News from CRG
In order to make sense of genomic data, scientists are increasingly relying on a combination of computer software named pipelines. These pipelines process data and deliver analytical results such as genetic risks for instance. Unfortunately, the results of these pipelines are not always reproducible.
Now, a team of researchers at CRG, led by Cedric Notredame, have developed a workflow management system that ensures reproducibility in computational experiments. The system, named Nextflow, has been described in the current issue of Nature Biotechnology.
The main reason for irreproducibility is the complexity of modern computers. With all the libraries and software they contain, computers are like machines made of billions of moving parts.
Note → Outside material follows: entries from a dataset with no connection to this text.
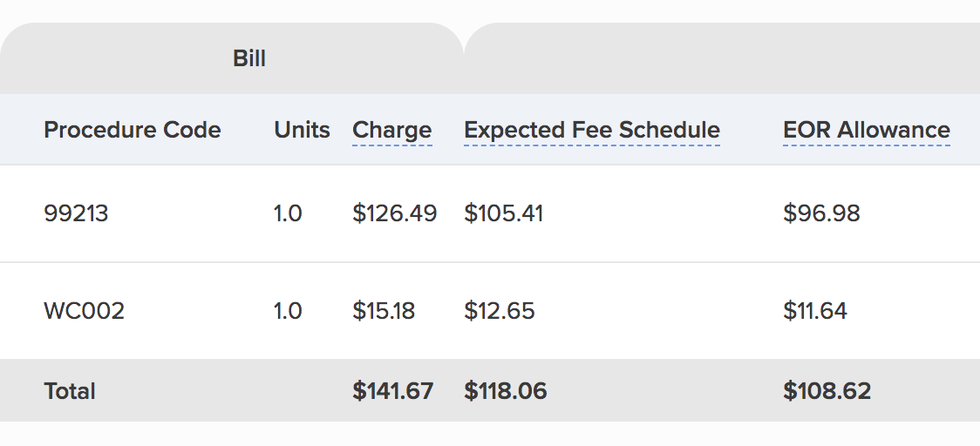Click the $15.18 charge amount

coord(384,311)
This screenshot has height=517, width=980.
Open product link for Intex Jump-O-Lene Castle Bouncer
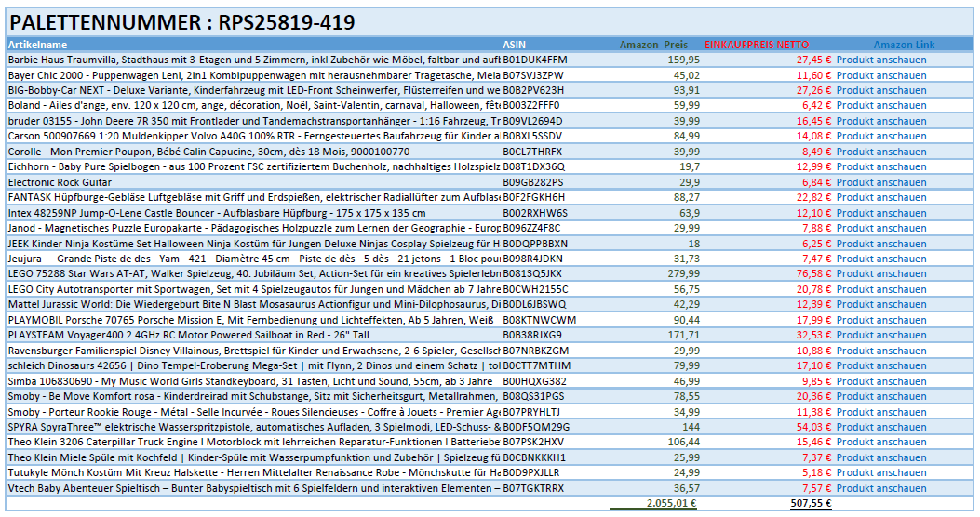tap(880, 213)
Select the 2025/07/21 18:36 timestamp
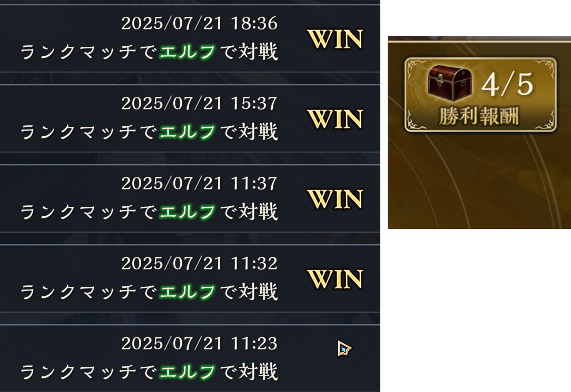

Even when using exactly the same pipeline and the same data, slight variations across computers can lead to irreproducibility. The solution to this problem is providing not only the data and the software, but also the complete pre-configured execution environment within a new generation of virtualization technology named containers. The CRG team implemented Nextflow as a tool to manage a computational workflow along with its dependencies by using these containers. “It is like freezing the experiment, so everyone aiming at reproducing it can do it the same way without having to manually re-introduce complex configurations. This way of doing things guarantees that the same dataset will produce the same results anywhere” explain the authors.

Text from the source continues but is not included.